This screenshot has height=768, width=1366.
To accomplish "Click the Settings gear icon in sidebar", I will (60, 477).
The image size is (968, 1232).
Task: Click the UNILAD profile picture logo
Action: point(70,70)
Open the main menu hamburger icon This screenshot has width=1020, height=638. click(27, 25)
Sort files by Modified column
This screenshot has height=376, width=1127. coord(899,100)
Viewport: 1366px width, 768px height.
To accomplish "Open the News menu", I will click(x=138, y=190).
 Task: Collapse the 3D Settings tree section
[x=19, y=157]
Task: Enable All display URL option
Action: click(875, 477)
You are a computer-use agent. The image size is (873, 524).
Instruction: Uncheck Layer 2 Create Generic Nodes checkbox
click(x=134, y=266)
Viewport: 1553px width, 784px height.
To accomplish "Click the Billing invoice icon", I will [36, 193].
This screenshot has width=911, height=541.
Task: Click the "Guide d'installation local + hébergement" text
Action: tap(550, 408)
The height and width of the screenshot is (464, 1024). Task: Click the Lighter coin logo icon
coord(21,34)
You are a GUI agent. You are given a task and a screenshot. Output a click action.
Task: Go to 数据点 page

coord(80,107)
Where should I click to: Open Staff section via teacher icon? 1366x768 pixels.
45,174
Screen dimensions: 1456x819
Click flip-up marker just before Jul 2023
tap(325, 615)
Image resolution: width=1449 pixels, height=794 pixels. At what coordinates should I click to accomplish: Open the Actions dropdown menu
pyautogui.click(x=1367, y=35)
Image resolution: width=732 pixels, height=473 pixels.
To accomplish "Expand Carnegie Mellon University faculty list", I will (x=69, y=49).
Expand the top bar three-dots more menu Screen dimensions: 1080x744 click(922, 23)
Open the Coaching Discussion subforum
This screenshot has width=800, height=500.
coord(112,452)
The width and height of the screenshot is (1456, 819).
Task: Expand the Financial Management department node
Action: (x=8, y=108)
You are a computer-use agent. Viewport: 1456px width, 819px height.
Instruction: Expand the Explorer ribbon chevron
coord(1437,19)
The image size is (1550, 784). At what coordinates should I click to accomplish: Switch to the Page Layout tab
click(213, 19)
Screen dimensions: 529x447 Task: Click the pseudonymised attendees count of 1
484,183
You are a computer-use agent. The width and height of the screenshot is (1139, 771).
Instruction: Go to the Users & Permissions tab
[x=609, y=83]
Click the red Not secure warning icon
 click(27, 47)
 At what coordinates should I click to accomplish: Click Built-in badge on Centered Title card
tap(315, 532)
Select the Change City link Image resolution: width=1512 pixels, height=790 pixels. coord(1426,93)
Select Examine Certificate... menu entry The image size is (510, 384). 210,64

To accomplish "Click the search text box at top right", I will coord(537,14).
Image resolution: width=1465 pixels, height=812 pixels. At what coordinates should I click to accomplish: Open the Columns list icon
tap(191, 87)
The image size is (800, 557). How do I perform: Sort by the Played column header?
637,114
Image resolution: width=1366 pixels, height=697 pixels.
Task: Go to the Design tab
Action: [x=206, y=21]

◇ ◇ ◇ ◇ ◇

**What needs to be done**
Reproduce verbatim the items starting at the line containing "You are a computer-use agent. The image" and ending at the line containing "will (x=69, y=49).".

**Solution for this task**
You are a computer-use agent. The image size is (873, 524).
Instruction: Uncheck Layer 2 Create Generic Nodes checkbox
click(x=134, y=266)
Viewport: 1553px width, 784px height.
To accomplish "Click the Billing invoice icon", I will [36, 193].
This screenshot has width=911, height=541.
Task: Click the "Guide d'installation local + hébergement" text
Action: tap(550, 408)
The height and width of the screenshot is (464, 1024). Task: Click the Lighter coin logo icon
coord(21,34)
You are a GUI agent. You are given a task and a screenshot. Output a click action.
Task: Go to 数据点 page

coord(80,107)
Where should I click to: Open Staff section via teacher icon? 1366x768 pixels.
45,174
Screen dimensions: 1456x819
Click flip-up marker just before Jul 2023
tap(325, 615)
Image resolution: width=1449 pixels, height=794 pixels. At what coordinates should I click to accomplish: Open the Actions dropdown menu
pyautogui.click(x=1367, y=35)
Image resolution: width=732 pixels, height=473 pixels.
To accomplish "Expand Carnegie Mellon University faculty list", I will (x=69, y=49).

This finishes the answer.